Nicht eben neu ist eigentlich auch die Idee von Sex als Konsum und Wettbewerb, also einem materialistisch vollzogenen Akt als Folge einer reizökonomischen Auslese, dem Zusammentreffen von Angebot und Nachfrage auf dem Markt der Begehrlichkeiten. Apropos Auslese: In der Tat hat es Kritik an potenziell diskriminierenden Angaben in Grindr-Profilen gegeben, Angaben wie «Keine Asiaten» oder «Keine Tunten». Früher, in den uralten Zeiten der gedruckten Kontaktanzeige, hiess das: «Tunten zwecklos». Irgendjemand in Berlin, wahrscheinlich eine Tunte, kam dann mal auf die gloriose Idee, eine Party so zu nennen, was ich bis heute grossartig finde. Dies nur am Rande. Grindr betrachtet solche Spezifikationen als Präferenzangaben, nicht als Diskriminierung, und ermuntert im übrigen seine Nutzer, in ihren Profilen den Akzent auf das zu legen, was sie wollen; nicht auf das, was sie nicht wollen. Das ändert freilich nichts an der Konzeption von Sex als Menü, und von Grindr, wie es ein Kommentator des Riesenblogs Gawker in entzückender Prägnanz ausdrückte, als Buffet – «the Yelp for penises». Manche Kulturkritiker bemängeln, dass Erfindungen wie Grindr genau diese Auffassung von Sex forcierten, eine Auffassung, die sie dann gerne auch noch als spezifisch schwul bezeichnen, zum Beispiel als «hedonistische Promiskuität», welche die allgemeine Moral zu korrumpieren drohe. Nonsens. Sex war schon immer ein Wettbewerb, seit dem Streit von Aphrodite, Athene und Hera um den goldenen Apfel der Eris – bis hin zu den alles-konsumierenden Wettbewerbsmonstern aus «Sex and the City», einem Format, in dem sich vier angebliche Frauen benehmen wie schwule Männer, und das sich übrigens popkulturell erledigt hat, indem es zu seiner eigenen Parodie geriet.

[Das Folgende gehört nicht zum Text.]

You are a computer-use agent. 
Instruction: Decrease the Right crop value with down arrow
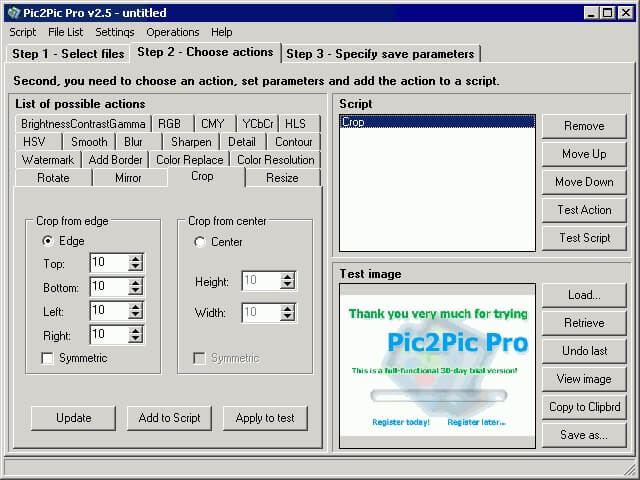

Also nichts von sexueller Revolution. Jedenfalls nicht für Homos. Für Homos ist Grindr nicht der Umsturz ihres Universums, sondern einfach vor allem ein weiterer Zugang zu Sex. Der wahre Umbruch war die Digitalisierung der Welt, aber die hat lange vor Grindr stattgefunden und hört mit Grindr nicht auf. Und wie auf allen virtuellen Feldern kann man hier Sachen tun, ohne sie wirklich zu tun: Die Anbahnung ersetzt den Vollzug, oder, in den Worten meines Freundes Cyril: «Für mich ist Grindr wie Fernsehen.» Allerdings ist Cyril auch gar kein Homo. Denn als Unterhaltungsmedium mit voyeuristischem Kick ist Grindr auch für heterosexuelle Menschen überaus faszinierend.

Post-gay era?

Aber wie sieht es ansonsten für die nicht-schwule Mehrheit aus? Wird es dazu kommen, dass, wie einige Kommentatoren hoffen, andere befürchten, eine vermeintliche schwule Libertinage als Leitkultur übernimmt und eine «post-gay era» einläutet, wie sie die Journalistin Polly Vernon unlängst im britischen «Observer» diagnostizierte, einen Abschnitt der Zivilisationsgeschichte, in dem wir quasi alle zu schwulen Männern werden?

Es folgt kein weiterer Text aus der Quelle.